Toward a One-Way Function
A one-way function, if it should ever come to exist, would create an output file that does not allow its input file to be inferred from
the output file and the algorithm alone. Many algorithms have been written in such an attempt without success.
I am afraid I have completely lost faith in all methods (including public-key encryption) that rely on computational difficulty of an
orderly sort. Over the years it seems that they all go down after a while. Here is one that may have been unexpected:
linuxchix.org/content/courses/security/primes
The sort of computational difficulty that I now remain focused on is the sort we have in the one-time pad. The uncertainty resides
in each bit. No elementary function like multiplication or exponentiation is utilized. No bytes are manipulated or relocated - only
bits.
I started to look for sources of uncertainty. A book written in ASCII code of English sentences has a meager kind of uncertainty that
got my attention: If one could attend to an arbitrary bit in the book, the very next bit is not very uncertain; but what about a bit that is a
thousand bits down the file from this first bit? How related or unrelated is this bit from the first bit selected? My intuitive answer is that
it must be quite unrelated. If this is true, how could this be used?
Of course, if the book were comprised of truly random bits, the distance between two bit would not affect how related the bits were, but a
copy of a random string could quickly be identified as a copy.
There is also the mater of selecting the distance to the next bit. Each next distance to the next bit selected would need to be as arbitrarily
as possible, without using a constant or an elementary function.
In order the create an output file that disguises the source file, it has seemed best to use a source file that is random and is used not just
for data (the output bits) but as a source of ever changing address offsets.
Here is a Bitwise Transformation:
Initial Conditions:
2**14 < N < 2**15
Random bit array X is of bit length N.
h is the greatest integer not greater than N/4.
i is the greatest integer not greater than N/2.

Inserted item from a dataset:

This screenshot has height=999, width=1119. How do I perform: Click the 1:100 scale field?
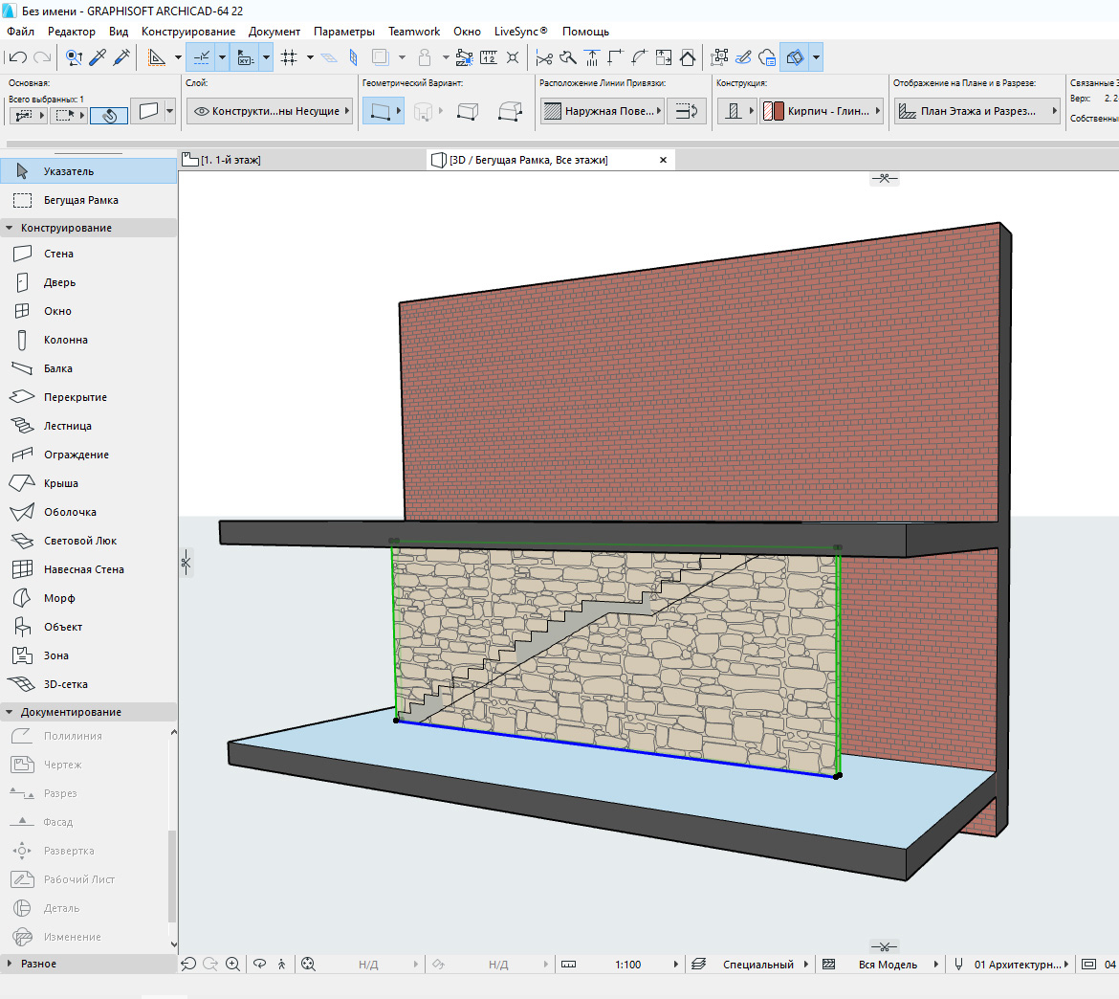tap(627, 965)
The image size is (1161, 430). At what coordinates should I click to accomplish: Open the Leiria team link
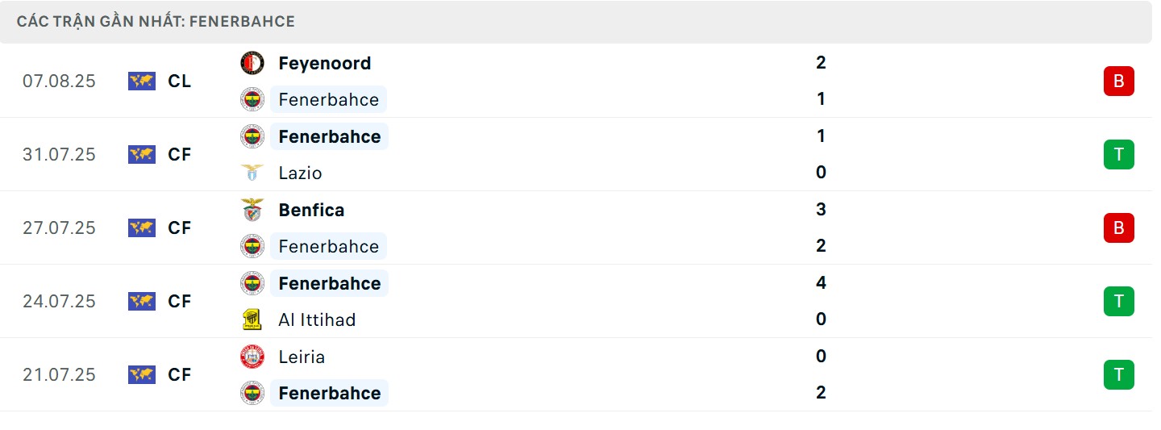pos(302,357)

j is the greatest integer not greater than 3N/4.
k = 0
Integers h, i, and j are used as bit addresses (not byte addresses) in X.
Z is a bit array of bit length N.
While k is less than N
h=(h+(The number formed by X(h), X(h+1), . . .X(h+14).))MOD N
; Each integer q of bit X(q) is calculated MOD N.
; Then, the resultant integer is evaluated MOD N to define h.
; Integers i and j are calculated the same way.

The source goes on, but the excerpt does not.